PORTLAND, Ore. (CN) - The team of U.S. Attorneys that secured the conviction of the teenage "Christmas tree bomber" scored awards for their work on the case - despite criticism from civil rights advocates saying the government's methods in the case violated the Constitution.

A pending appeal in the case will also be the first challenge of a criminal conviction obtained through the use of data collected under the Foreign Intelligence Surveillance Court Amendments Act of 2008.

Mohamed Mohamud was a student at Oregon State University when he met two FBI agents posing as terrorist recruiters. In November 2010, the 19-year-old dialed a cellphone number he believed would detonate a bomb in a van in downtown Portland as thousands of the city's residents were attending the annual Christmas tree lighting ceremony.

Mohamud's lawyers say he was 17 when the government began its surveillance of him.

Attorney General Loretta Lynch last week presented the "Attorney General's Award for Excellence in Furthering the Interests of U.S. National Security" to the prosecutors, undercover agents and assistants on the trial team for the case against Mohamud.
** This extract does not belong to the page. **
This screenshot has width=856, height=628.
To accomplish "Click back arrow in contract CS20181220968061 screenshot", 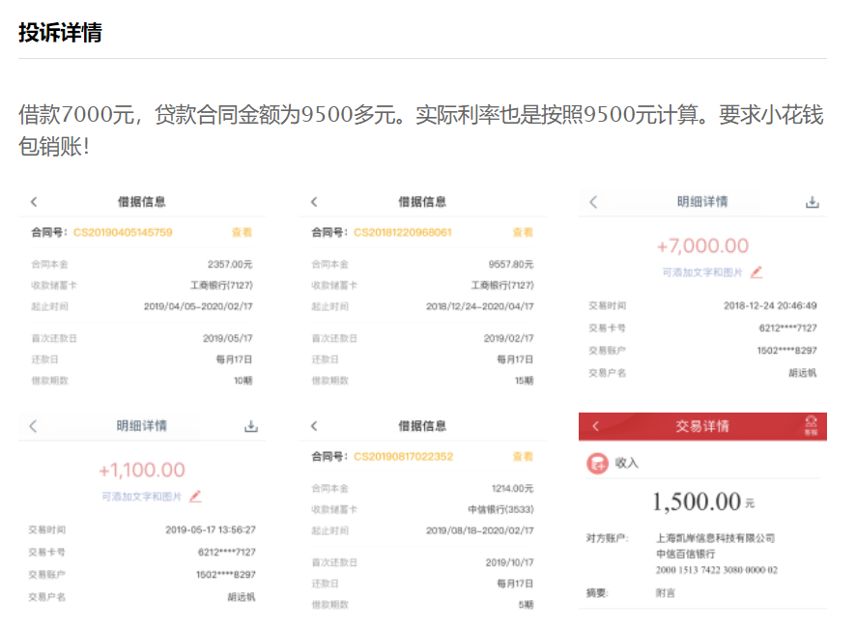I will click(314, 202).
Acting U.S. Attorney Billy J. Williams said in a press release that the 2014 jury conviction of Mohamud "affirmed the validity of terrorism sting investigations."

Mohamud filed an appeal with the Ninth Circuit in May, challenging his conviction and 30-year sentence. His case is expected to be the first appellate review of the legality of the government's use of the FISA laws to obtain a criminal conviction.

He claimed that the government wrongly told the jury that entrapment could not apply in a terror case and that the law only requires proof that he could have engaged in "similar conduct" without interference from the undercover agents, rather than the actual requirement that the government prove that he was predisposed to commit the exact charged offense without being talked into such actions.

The government also used bulk data collecting under the FISA Amendments Act to intercept vast amounts of Mohamud's text messages, emails and telephone calls, then declassified only a selective portion and refused to release surveillance that would have helped Mohamud show his lack of intent, preparation or planning of the attempted bombing, the appeal states.

Senior U.S. District Judge Garr M. King refused to suppress that evidence during trial, shirked his duty to perform judicial review of the government's information gathering on Mohamud and refused to even hold a hearing to review the constitutionality of the surveillance, according to the appeal.

Before Mohamud, eight other people had raised entrapment defenses in FBI terror stings; all were convicted.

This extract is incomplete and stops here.